Strengthening Anti-Money Laundering and Consumer Protection
The principle requires the formulation of targeted anti-money laundering measures and the protection of differentiated rights and interests between centralized and decentralized platforms. For example, the on-chain encryption purchase service developed in collaboration between Mastercard and Chainlink achieves data exchange through interoperability protocols, meeting regulatory requirements while enhancing user experience, and may become a compliance benchmark for the industry.
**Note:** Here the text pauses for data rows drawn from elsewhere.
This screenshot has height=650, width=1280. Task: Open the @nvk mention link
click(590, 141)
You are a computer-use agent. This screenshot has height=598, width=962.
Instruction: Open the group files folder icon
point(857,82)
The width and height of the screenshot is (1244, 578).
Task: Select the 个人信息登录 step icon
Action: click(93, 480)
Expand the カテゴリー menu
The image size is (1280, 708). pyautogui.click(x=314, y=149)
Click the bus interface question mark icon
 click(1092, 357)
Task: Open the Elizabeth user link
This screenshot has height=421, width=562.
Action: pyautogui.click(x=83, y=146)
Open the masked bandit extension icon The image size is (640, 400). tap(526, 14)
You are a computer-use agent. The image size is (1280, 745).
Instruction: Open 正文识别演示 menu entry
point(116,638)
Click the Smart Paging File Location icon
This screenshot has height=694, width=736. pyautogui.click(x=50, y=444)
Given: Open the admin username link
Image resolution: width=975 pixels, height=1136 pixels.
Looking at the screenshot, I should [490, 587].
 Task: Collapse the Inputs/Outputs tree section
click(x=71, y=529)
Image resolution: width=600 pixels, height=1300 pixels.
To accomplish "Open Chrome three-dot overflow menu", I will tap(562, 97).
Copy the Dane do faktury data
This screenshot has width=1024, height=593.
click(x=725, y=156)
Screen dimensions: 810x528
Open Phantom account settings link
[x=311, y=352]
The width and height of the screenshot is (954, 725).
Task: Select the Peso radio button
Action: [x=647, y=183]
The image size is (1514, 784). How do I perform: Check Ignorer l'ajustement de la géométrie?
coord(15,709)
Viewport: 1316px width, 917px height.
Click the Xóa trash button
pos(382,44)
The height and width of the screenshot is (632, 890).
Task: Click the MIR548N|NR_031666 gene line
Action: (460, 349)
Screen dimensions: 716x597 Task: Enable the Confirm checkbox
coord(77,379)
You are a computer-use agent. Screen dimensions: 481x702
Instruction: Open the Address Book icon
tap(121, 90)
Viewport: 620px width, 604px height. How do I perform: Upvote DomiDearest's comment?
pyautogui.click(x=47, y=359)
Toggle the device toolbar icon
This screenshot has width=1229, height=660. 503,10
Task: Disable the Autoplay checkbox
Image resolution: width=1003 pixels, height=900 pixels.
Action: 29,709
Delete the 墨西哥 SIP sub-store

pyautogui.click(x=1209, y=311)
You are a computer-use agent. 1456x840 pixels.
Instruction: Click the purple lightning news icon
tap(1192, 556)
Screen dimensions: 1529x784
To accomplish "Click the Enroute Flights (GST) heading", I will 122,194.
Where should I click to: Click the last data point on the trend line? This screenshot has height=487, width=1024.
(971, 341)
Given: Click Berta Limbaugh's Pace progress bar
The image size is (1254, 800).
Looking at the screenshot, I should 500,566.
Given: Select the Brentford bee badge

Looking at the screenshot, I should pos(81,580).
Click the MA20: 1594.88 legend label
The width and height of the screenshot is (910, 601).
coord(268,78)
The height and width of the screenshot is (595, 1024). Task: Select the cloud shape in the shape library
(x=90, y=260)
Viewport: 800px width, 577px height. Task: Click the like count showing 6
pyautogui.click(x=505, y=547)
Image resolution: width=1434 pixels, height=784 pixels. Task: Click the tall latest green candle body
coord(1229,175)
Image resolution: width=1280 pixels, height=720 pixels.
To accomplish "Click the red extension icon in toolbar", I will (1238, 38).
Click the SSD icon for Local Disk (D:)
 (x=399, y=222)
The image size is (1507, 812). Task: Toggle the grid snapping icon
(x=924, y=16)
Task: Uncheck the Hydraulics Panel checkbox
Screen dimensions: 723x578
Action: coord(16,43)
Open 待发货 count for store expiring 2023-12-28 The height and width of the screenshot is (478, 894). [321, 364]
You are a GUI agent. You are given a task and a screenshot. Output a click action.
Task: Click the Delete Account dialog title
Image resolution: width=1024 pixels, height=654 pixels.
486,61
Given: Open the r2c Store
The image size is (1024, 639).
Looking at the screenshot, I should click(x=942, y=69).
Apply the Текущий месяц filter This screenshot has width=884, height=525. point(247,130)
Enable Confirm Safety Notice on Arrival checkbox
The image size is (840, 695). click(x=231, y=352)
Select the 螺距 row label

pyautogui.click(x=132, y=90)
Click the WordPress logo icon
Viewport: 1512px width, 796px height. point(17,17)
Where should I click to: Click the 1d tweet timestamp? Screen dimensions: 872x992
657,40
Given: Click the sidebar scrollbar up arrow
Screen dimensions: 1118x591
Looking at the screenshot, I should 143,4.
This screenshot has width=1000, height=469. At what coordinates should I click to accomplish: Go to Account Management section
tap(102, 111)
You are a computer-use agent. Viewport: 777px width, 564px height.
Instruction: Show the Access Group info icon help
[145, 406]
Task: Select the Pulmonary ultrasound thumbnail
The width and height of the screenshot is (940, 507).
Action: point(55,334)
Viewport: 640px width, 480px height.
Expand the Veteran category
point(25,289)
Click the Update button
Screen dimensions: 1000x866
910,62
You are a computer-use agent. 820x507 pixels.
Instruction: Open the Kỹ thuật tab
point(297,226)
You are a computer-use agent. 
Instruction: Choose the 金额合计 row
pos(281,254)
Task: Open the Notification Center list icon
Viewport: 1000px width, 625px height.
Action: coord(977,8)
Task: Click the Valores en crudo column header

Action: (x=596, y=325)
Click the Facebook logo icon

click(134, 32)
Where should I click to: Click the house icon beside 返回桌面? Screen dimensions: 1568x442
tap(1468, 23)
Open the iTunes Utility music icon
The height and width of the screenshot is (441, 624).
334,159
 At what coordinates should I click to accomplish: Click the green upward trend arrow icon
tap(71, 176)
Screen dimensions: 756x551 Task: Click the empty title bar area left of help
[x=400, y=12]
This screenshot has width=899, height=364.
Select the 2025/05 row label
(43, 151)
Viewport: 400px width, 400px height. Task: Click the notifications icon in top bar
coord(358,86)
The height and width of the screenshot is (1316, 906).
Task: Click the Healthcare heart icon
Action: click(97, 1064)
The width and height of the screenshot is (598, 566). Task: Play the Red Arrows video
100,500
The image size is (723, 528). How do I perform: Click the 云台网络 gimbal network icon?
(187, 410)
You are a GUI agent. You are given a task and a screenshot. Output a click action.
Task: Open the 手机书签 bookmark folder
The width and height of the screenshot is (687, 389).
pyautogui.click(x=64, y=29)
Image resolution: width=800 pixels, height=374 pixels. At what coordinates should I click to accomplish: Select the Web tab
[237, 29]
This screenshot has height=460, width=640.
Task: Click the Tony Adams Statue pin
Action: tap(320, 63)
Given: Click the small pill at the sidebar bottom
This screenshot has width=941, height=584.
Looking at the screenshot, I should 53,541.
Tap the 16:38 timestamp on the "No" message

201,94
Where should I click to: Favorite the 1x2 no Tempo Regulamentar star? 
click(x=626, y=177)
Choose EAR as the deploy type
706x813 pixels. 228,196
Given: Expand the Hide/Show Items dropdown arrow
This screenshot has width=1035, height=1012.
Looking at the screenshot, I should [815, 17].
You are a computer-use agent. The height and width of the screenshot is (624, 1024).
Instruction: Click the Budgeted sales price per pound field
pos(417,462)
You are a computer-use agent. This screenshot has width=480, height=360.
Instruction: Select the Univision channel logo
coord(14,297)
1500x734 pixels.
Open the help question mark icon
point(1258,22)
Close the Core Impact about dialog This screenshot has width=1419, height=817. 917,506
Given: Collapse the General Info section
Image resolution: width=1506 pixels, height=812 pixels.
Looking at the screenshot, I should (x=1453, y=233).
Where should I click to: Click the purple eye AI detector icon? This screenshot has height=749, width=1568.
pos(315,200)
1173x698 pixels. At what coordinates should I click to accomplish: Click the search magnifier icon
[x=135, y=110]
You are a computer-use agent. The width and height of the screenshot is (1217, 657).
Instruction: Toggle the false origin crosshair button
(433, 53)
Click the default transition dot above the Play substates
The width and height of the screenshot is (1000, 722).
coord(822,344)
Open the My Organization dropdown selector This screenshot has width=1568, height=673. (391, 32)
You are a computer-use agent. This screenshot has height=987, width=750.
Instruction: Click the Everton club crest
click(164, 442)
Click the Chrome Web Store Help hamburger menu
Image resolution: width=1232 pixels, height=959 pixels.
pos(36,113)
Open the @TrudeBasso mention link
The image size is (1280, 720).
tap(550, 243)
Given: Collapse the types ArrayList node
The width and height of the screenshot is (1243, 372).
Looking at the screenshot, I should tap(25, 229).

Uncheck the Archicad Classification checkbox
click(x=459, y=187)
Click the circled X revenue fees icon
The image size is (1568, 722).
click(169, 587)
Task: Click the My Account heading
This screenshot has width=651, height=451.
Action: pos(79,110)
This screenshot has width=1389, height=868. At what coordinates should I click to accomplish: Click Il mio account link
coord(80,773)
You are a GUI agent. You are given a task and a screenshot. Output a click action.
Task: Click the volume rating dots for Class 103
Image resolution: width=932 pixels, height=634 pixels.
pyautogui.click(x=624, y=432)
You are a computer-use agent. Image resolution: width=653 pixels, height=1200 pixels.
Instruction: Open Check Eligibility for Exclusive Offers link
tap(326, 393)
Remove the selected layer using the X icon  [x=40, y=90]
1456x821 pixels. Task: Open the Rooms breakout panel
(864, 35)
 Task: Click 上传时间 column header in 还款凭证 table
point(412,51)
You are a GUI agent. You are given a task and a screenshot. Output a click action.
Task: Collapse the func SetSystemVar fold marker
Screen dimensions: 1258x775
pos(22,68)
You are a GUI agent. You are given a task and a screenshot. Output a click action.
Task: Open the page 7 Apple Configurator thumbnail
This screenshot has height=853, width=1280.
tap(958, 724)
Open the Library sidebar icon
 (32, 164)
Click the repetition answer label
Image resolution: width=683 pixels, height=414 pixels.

Policy games and market volatility risks
Although the principles aim to promote innovation, the encryption industry may still become a focal point of bipartisan contention. For example, the support of Republican senators for crypto innovation (such as 39 individuals receiving high scores from crypto lobbying organizations) creates tension with the Democratic Party's emphasis on regulation, which may lead to fluctuating policies. In addition, the Senate's confirmation authority over regulatory appointments (such as the SEC chair) may affect the long-term development of the industry.
global market linkage effect
As the largest crypto market in the world, the improvement of its regulatory framework in the United States may encourage other countries to follow suit in legislation. For example, if the stability coin bills such as the "Genius Act" are passed, it could provide a reference template for global stablecoin issuance, further consolidating the United States' dominant position in the digital asset field.
Overall, this principle marks the transition of U.S. encryption regulation from a "gray area" to "institutionalization," which may intensify market volatility in the short term but will help build a more transparent and secure crypto ecosystem in the long run. Investors need to pay attention to the legislative processes in the Senate and House of Representatives, as well as the specific implementation details from regulatory agencies.